◆ Task to carry out
Copy out the data below. Leave nothing out and alter nothing.

-- Materials provided follows --

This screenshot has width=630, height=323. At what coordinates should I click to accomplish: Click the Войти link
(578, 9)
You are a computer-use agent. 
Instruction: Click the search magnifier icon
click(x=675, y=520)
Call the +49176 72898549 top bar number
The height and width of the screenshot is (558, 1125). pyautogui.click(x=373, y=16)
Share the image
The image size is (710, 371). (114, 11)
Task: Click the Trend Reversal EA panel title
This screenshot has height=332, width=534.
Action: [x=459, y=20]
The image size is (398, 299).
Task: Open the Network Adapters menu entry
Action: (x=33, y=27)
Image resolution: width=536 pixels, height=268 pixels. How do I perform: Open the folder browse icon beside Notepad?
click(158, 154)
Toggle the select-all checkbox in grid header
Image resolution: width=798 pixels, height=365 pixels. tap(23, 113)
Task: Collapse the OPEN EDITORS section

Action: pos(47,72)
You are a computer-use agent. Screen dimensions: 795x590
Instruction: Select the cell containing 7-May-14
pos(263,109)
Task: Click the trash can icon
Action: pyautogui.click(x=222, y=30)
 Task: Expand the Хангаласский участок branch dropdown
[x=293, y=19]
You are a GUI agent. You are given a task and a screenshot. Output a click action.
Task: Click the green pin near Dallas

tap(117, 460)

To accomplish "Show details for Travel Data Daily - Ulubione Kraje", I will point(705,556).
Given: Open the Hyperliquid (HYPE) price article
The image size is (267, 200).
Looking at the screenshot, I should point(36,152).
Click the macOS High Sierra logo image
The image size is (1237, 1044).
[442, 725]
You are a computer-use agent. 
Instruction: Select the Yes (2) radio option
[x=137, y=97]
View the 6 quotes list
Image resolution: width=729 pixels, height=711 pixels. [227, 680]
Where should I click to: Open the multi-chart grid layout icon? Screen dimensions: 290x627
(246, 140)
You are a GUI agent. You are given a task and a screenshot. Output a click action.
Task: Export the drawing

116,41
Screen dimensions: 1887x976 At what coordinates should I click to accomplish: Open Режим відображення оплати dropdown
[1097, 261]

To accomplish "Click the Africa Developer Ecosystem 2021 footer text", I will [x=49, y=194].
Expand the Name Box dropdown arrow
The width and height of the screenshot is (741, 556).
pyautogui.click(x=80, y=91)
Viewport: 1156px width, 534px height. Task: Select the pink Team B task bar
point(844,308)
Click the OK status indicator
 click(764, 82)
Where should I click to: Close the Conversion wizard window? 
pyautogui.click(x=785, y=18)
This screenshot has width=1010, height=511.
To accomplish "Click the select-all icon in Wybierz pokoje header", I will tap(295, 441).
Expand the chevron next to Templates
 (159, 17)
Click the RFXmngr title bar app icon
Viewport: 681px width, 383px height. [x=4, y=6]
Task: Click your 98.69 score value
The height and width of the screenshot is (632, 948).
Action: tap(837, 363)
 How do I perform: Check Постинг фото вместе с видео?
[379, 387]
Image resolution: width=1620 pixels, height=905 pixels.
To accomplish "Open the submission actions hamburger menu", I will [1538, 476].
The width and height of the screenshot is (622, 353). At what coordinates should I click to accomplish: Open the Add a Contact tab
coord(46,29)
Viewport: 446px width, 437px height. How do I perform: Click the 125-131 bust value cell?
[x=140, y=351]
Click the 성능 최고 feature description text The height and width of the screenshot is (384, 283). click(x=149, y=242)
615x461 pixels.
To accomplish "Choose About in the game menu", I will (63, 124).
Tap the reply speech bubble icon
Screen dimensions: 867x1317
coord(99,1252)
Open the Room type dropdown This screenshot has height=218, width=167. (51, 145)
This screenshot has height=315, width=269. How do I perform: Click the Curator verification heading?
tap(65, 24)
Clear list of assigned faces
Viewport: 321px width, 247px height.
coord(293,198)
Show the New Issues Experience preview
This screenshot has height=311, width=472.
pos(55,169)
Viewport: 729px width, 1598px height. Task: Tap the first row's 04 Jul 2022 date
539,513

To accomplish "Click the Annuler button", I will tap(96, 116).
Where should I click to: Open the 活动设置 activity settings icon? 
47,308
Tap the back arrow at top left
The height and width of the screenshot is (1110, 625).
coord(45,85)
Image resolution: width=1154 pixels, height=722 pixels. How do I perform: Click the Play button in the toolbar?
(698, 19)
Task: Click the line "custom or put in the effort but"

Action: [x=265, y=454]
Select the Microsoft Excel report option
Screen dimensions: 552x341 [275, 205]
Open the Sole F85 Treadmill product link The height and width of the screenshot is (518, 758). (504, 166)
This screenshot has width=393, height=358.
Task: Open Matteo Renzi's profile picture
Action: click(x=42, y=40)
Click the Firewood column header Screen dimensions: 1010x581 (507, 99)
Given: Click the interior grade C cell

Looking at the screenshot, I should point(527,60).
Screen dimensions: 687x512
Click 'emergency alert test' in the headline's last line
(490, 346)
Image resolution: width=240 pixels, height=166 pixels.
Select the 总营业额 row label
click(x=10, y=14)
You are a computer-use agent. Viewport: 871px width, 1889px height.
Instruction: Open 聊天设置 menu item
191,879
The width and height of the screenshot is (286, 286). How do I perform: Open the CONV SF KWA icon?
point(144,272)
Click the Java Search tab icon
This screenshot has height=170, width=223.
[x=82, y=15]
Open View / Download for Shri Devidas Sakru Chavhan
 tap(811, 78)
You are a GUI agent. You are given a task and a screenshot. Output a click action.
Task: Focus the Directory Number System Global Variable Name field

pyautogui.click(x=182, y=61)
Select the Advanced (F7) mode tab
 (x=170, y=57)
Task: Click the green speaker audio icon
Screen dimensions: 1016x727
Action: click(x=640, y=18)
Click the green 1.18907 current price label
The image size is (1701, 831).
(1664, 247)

-- Materials provided concluded --

◆ Answer for the task
This screenshot has width=630, height=323. At what coordinates should I click to accomplish: Click the Войти link
(578, 9)
You are a computer-use agent. 
Instruction: Click the search magnifier icon
click(x=675, y=520)
Call the +49176 72898549 top bar number
The height and width of the screenshot is (558, 1125). pyautogui.click(x=373, y=16)
Share the image
The image size is (710, 371). (114, 11)
Task: Click the Trend Reversal EA panel title
This screenshot has height=332, width=534.
Action: [x=459, y=20]
The image size is (398, 299).
Task: Open the Network Adapters menu entry
Action: (x=33, y=27)
Image resolution: width=536 pixels, height=268 pixels. How do I perform: Open the folder browse icon beside Notepad?
click(158, 154)
Toggle the select-all checkbox in grid header
Image resolution: width=798 pixels, height=365 pixels. tap(23, 113)
Task: Collapse the OPEN EDITORS section

Action: pos(47,72)
You are a computer-use agent. Screen dimensions: 795x590
Instruction: Select the cell containing 7-May-14
pos(263,109)
Task: Click the trash can icon
Action: pyautogui.click(x=222, y=30)
 Task: Expand the Хангаласский участок branch dropdown
[x=293, y=19]
You are a GUI agent. You are given a task and a screenshot. Output a click action.
Task: Click the green pin near Dallas

tap(117, 460)

To accomplish "Show details for Travel Data Daily - Ulubione Kraje", I will point(705,556).
Given: Open the Hyperliquid (HYPE) price article
The image size is (267, 200).
Looking at the screenshot, I should point(36,152).
Click the macOS High Sierra logo image
The image size is (1237, 1044).
[442, 725]
You are a computer-use agent. 
Instruction: Select the Yes (2) radio option
[x=137, y=97]
View the 6 quotes list
Image resolution: width=729 pixels, height=711 pixels. [227, 680]
Where should I click to: Open the multi-chart grid layout icon? Screen dimensions: 290x627
(246, 140)
You are a GUI agent. You are given a task and a screenshot. Output a click action.
Task: Export the drawing

116,41
Screen dimensions: 1887x976 At what coordinates should I click to accomplish: Open Режим відображення оплати dropdown
[1097, 261]

To accomplish "Click the Africa Developer Ecosystem 2021 footer text", I will [x=49, y=194].
Expand the Name Box dropdown arrow
The width and height of the screenshot is (741, 556).
pyautogui.click(x=80, y=91)
Viewport: 1156px width, 534px height. Task: Select the pink Team B task bar
point(844,308)
Click the OK status indicator
 click(764, 82)
Where should I click to: Close the Conversion wizard window? 
pyautogui.click(x=785, y=18)
This screenshot has width=1010, height=511.
To accomplish "Click the select-all icon in Wybierz pokoje header", I will tap(295, 441).
Expand the chevron next to Templates
 (159, 17)
Click the RFXmngr title bar app icon
Viewport: 681px width, 383px height. [x=4, y=6]
Task: Click your 98.69 score value
The height and width of the screenshot is (632, 948).
Action: tap(837, 363)
 How do I perform: Check Постинг фото вместе с видео?
[379, 387]
Image resolution: width=1620 pixels, height=905 pixels.
To accomplish "Open the submission actions hamburger menu", I will [1538, 476].
The width and height of the screenshot is (622, 353). At what coordinates should I click to accomplish: Open the Add a Contact tab
coord(46,29)
Viewport: 446px width, 437px height. How do I perform: Click the 125-131 bust value cell?
[x=140, y=351]
Click the 성능 최고 feature description text The height and width of the screenshot is (384, 283). click(x=149, y=242)
615x461 pixels.
To accomplish "Choose About in the game menu", I will (63, 124).
Tap the reply speech bubble icon
Screen dimensions: 867x1317
coord(99,1252)
Open the Room type dropdown This screenshot has height=218, width=167. (51, 145)
This screenshot has height=315, width=269. How do I perform: Click the Curator verification heading?
tap(65, 24)
Clear list of assigned faces
Viewport: 321px width, 247px height.
coord(293,198)
Show the New Issues Experience preview
This screenshot has height=311, width=472.
pos(55,169)
Viewport: 729px width, 1598px height. Task: Tap the first row's 04 Jul 2022 date
539,513

To accomplish "Click the Annuler button", I will tap(96, 116).
Where should I click to: Open the 活动设置 activity settings icon? 
47,308
Tap the back arrow at top left
The height and width of the screenshot is (1110, 625).
coord(45,85)
Image resolution: width=1154 pixels, height=722 pixels. How do I perform: Click the Play button in the toolbar?
(698, 19)
Task: Click the line "custom or put in the effort but"

Action: [x=265, y=454]
Select the Microsoft Excel report option
Screen dimensions: 552x341 [275, 205]
Open the Sole F85 Treadmill product link The height and width of the screenshot is (518, 758). (504, 166)
This screenshot has width=393, height=358.
Task: Open Matteo Renzi's profile picture
Action: click(x=42, y=40)
Click the Firewood column header Screen dimensions: 1010x581 (507, 99)
Given: Click the interior grade C cell

Looking at the screenshot, I should point(527,60).
Screen dimensions: 687x512
Click 'emergency alert test' in the headline's last line
(490, 346)
Image resolution: width=240 pixels, height=166 pixels.
Select the 总营业额 row label
click(x=10, y=14)
You are a computer-use agent. Viewport: 871px width, 1889px height.
Instruction: Open 聊天设置 menu item
191,879
The width and height of the screenshot is (286, 286). How do I perform: Open the CONV SF KWA icon?
point(144,272)
Click the Java Search tab icon
This screenshot has height=170, width=223.
[x=82, y=15]
Open View / Download for Shri Devidas Sakru Chavhan
 tap(811, 78)
You are a GUI agent. You are given a task and a screenshot. Output a click action.
Task: Focus the Directory Number System Global Variable Name field

pyautogui.click(x=182, y=61)
Select the Advanced (F7) mode tab
 (x=170, y=57)
Task: Click the green speaker audio icon
Screen dimensions: 1016x727
Action: click(x=640, y=18)
Click the green 1.18907 current price label
The image size is (1701, 831).
(1664, 247)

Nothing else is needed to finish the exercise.